Interpretation of alkaline phosphatase activity in children is challenging due to extensive changes with growth and puberty leading to distinct sex- and age-specific dynamics [Citation26]. The present study gave similar results as the CALIPER project and the Loh and Metz’s study [Citation2,Citation6], with a slowly increasing level up to 10 years of age, and then peaks during puberty with females peaking at slightly lower age (). These peaks call for extensive partitioning for age and highlight the problem of representing the age and gender dependence of alkaline phosphatase concentrations with distinct age groups. Continuous reference intervals would likely capture the changes during puberty more accurately than discrete age groups. Thus, some of the differences between the present study and the CALIPER, particularly between 13 and 16 years of age, might be due to the specific age groups chosen for partitioning of the ALP peak during puberty. All laboratories do not report alkaline phosphatase results with lower limits for the reference interval. The presently suggested intervals include lower limits to draw attention to the abnormally low levels of ALP associated with hypophosphatasia, a rare inborn error of metabolism causing bone disease [Citation27].

One drawback with the present study is that age groups from birth to 6 months of age is lacking. This is a particularly challenging age group due to the ethical aspects of blood sampling, and also to the low blood volume available in these children. The large CALIPER study had similar problems, and although most samples came from healthy children, those under the age of 1 year was leftover samples from selected outpatient clinics, including dentistry, fracture, and plastics [Citation6]. Thus, this age group still presents a challenge. Such critical gaps compromise the conditions for paediatricians to accurately diagnose medical conditions in their patients [Citation3].

In addition, the calculations might be influenced by the fact that for children in school age, there were a higher number of children from Denmark, and for pre-school children all participants came from Sweden. Thus, for children 6–17 years of age the suggested reference intervals reflects the Danish population more than the Swedish, and putative differences between populations might affect the calculated reference intervals. In addition, the unbalanced raw data could influence the age and gender groups chosen for partitioning.

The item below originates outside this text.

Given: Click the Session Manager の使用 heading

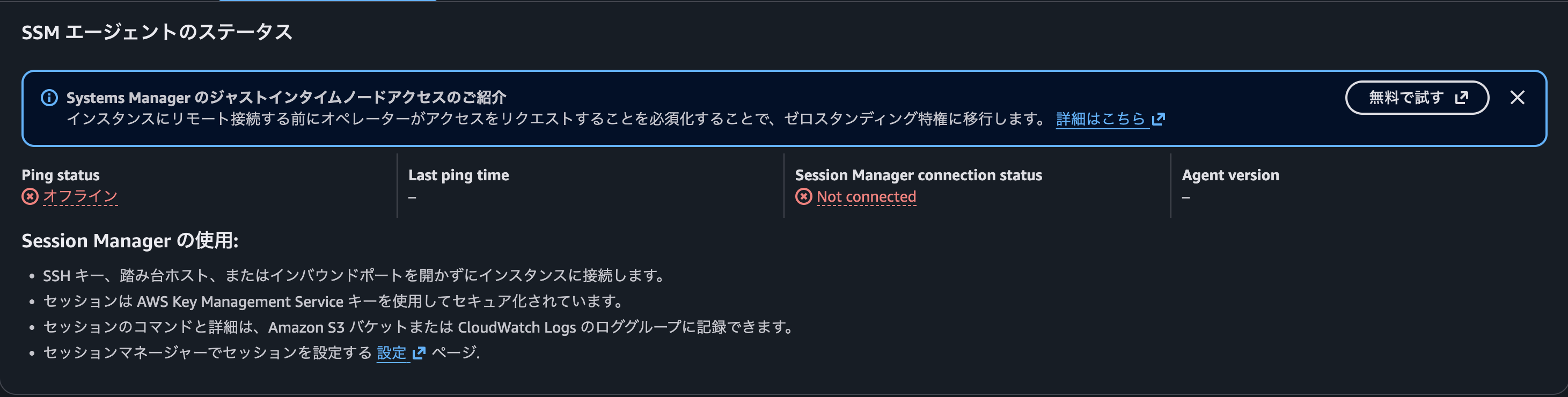Looking at the screenshot, I should pyautogui.click(x=130, y=240).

The major strength with the present study is that the number of children included is substantially increased, including the pre-school children. CLSI recommendations call for at least 120 observations for each group after partitioning when calculating reference intervals [Citation18]. In the present data set, this recommendation is met in 90% of cases (79 out 88). Due to ethical reasons, ethnic groups were not recorded in the original studies, although the participants mainly were of Danish or Swedish origin. Thus, these suggested intervals are based on a Nordic population, but could be used by any laboratory if validated for the local patient population.

Furthermore, the set-up of this investigation ensures that the reference intervals reported in the present study can be used, irrespective of instrumentation, for the components with certified values in the NFKK Reference Serum X.

Acknowledgements

Support for the two original data sets is declared elsewhere [Citation9,Citation10]. The authors would like to thank Soren Ladefoged, Department of Clinical Biochemistry, Aarhus University, for inspiring use of Excel when illustrating reference intervals.

Disclosure statement

No potential conflict of interest was reported by the authors.

Additional information

Funding

This present study was supported by Nordisk Forening for Klinisk Kemi (NFKK) (Nordic Association for Clinical Chemistry).